*WHAT YOU ARE ASKED TO DO*
Please print the data shown below without any alteration.

Collected data:
'''

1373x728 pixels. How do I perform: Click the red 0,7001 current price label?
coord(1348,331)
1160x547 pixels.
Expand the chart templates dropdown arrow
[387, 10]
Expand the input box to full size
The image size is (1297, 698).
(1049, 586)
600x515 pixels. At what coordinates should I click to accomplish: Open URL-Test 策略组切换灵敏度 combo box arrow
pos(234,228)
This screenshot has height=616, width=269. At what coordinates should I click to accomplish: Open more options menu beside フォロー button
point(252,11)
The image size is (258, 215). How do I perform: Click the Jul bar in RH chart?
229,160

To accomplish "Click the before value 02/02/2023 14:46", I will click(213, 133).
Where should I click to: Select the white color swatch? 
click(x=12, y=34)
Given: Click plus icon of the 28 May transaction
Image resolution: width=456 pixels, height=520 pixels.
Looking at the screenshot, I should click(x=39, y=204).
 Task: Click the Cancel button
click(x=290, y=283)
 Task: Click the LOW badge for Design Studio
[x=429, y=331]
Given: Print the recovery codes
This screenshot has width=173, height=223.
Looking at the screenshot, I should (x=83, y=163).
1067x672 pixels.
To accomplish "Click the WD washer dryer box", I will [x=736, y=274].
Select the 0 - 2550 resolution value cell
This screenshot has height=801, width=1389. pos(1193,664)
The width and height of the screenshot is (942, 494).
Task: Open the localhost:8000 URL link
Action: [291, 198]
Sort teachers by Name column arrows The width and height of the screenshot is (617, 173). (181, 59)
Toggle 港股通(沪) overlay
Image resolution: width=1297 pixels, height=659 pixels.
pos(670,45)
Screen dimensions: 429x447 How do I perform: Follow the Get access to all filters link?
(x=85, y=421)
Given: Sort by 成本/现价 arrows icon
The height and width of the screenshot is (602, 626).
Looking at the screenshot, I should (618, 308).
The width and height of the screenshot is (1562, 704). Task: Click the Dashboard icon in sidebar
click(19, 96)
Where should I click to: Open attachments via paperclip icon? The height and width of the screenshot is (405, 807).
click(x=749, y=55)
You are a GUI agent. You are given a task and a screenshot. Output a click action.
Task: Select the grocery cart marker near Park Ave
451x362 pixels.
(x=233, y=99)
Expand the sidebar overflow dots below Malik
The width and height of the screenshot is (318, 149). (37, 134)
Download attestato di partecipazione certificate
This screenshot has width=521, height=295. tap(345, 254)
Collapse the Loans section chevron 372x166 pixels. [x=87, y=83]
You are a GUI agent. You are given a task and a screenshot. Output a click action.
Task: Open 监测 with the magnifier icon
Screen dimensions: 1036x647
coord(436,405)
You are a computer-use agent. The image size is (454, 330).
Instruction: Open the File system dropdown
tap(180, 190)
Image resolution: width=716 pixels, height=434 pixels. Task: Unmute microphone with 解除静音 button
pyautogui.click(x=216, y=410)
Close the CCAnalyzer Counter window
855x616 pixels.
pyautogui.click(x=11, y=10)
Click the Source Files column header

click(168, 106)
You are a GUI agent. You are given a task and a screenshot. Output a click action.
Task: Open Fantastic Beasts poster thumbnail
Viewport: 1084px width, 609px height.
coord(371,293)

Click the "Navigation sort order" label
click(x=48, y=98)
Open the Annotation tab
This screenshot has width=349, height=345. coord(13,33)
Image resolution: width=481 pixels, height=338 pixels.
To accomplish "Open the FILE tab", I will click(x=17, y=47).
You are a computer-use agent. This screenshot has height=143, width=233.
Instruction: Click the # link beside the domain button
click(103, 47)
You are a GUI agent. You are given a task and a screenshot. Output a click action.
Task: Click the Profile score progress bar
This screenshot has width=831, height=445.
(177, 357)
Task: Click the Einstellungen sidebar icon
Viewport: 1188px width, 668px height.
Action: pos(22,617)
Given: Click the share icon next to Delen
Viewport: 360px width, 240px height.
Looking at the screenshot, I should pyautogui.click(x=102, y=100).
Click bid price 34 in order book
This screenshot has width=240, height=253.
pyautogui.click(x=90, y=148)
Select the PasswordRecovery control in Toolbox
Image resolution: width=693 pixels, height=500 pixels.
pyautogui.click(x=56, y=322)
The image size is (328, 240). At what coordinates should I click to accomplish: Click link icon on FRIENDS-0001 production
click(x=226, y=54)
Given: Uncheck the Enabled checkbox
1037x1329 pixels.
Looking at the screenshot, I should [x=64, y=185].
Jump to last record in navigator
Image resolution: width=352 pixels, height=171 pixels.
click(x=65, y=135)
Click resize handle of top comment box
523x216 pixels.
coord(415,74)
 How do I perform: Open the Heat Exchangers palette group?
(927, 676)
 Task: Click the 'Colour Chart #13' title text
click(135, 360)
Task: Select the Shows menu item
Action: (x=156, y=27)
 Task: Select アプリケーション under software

'''

*TASK RESPONSE*
1373x728 pixels. How do I perform: Click the red 0,7001 current price label?
coord(1348,331)
1160x547 pixels.
Expand the chart templates dropdown arrow
[387, 10]
Expand the input box to full size
The image size is (1297, 698).
(1049, 586)
600x515 pixels. At what coordinates should I click to accomplish: Open URL-Test 策略组切换灵敏度 combo box arrow
pos(234,228)
This screenshot has height=616, width=269. At what coordinates should I click to accomplish: Open more options menu beside フォロー button
point(252,11)
The image size is (258, 215). How do I perform: Click the Jul bar in RH chart?
229,160

To accomplish "Click the before value 02/02/2023 14:46", I will click(213, 133).
Where should I click to: Select the white color swatch? 
click(x=12, y=34)
Given: Click plus icon of the 28 May transaction
Image resolution: width=456 pixels, height=520 pixels.
Looking at the screenshot, I should click(x=39, y=204).
 Task: Click the Cancel button
click(x=290, y=283)
 Task: Click the LOW badge for Design Studio
[x=429, y=331]
Given: Print the recovery codes
This screenshot has width=173, height=223.
Looking at the screenshot, I should (x=83, y=163).
1067x672 pixels.
To accomplish "Click the WD washer dryer box", I will [x=736, y=274].
Select the 0 - 2550 resolution value cell
This screenshot has height=801, width=1389. pos(1193,664)
The width and height of the screenshot is (942, 494).
Task: Open the localhost:8000 URL link
Action: [291, 198]
Sort teachers by Name column arrows The width and height of the screenshot is (617, 173). (181, 59)
Toggle 港股通(沪) overlay
Image resolution: width=1297 pixels, height=659 pixels.
pos(670,45)
Screen dimensions: 429x447 How do I perform: Follow the Get access to all filters link?
(x=85, y=421)
Given: Sort by 成本/现价 arrows icon
The height and width of the screenshot is (602, 626).
Looking at the screenshot, I should (618, 308).
The width and height of the screenshot is (1562, 704). Task: Click the Dashboard icon in sidebar
click(19, 96)
Where should I click to: Open attachments via paperclip icon? The height and width of the screenshot is (405, 807).
click(x=749, y=55)
You are a GUI agent. You are given a task and a screenshot. Output a click action.
Task: Select the grocery cart marker near Park Ave
451x362 pixels.
(x=233, y=99)
Expand the sidebar overflow dots below Malik
The width and height of the screenshot is (318, 149). (37, 134)
Download attestato di partecipazione certificate
This screenshot has width=521, height=295. tap(345, 254)
Collapse the Loans section chevron 372x166 pixels. [x=87, y=83]
You are a GUI agent. You are given a task and a screenshot. Output a click action.
Task: Open 监测 with the magnifier icon
Screen dimensions: 1036x647
coord(436,405)
You are a computer-use agent. The image size is (454, 330).
Instruction: Open the File system dropdown
tap(180, 190)
Image resolution: width=716 pixels, height=434 pixels. Task: Unmute microphone with 解除静音 button
pyautogui.click(x=216, y=410)
Close the CCAnalyzer Counter window
855x616 pixels.
pyautogui.click(x=11, y=10)
Click the Source Files column header

click(168, 106)
You are a GUI agent. You are given a task and a screenshot. Output a click action.
Task: Open Fantastic Beasts poster thumbnail
Viewport: 1084px width, 609px height.
coord(371,293)

Click the "Navigation sort order" label
click(x=48, y=98)
Open the Annotation tab
This screenshot has width=349, height=345. coord(13,33)
Image resolution: width=481 pixels, height=338 pixels.
To accomplish "Open the FILE tab", I will click(x=17, y=47).
You are a computer-use agent. This screenshot has height=143, width=233.
Instruction: Click the # link beside the domain button
click(103, 47)
You are a GUI agent. You are given a task and a screenshot. Output a click action.
Task: Click the Profile score progress bar
This screenshot has width=831, height=445.
(177, 357)
Task: Click the Einstellungen sidebar icon
Viewport: 1188px width, 668px height.
Action: pos(22,617)
Given: Click the share icon next to Delen
Viewport: 360px width, 240px height.
Looking at the screenshot, I should pyautogui.click(x=102, y=100).
Click bid price 34 in order book
This screenshot has width=240, height=253.
pyautogui.click(x=90, y=148)
Select the PasswordRecovery control in Toolbox
Image resolution: width=693 pixels, height=500 pixels.
pyautogui.click(x=56, y=322)
The image size is (328, 240). At what coordinates should I click to accomplish: Click link icon on FRIENDS-0001 production
click(x=226, y=54)
Given: Uncheck the Enabled checkbox
1037x1329 pixels.
Looking at the screenshot, I should [x=64, y=185].
Jump to last record in navigator
Image resolution: width=352 pixels, height=171 pixels.
click(x=65, y=135)
Click resize handle of top comment box
523x216 pixels.
coord(415,74)
 How do I perform: Open the Heat Exchangers palette group?
(927, 676)
 Task: Click the 'Colour Chart #13' title text
click(135, 360)
Task: Select the Shows menu item
Action: (x=156, y=27)
 Task: Select アプリケーション under software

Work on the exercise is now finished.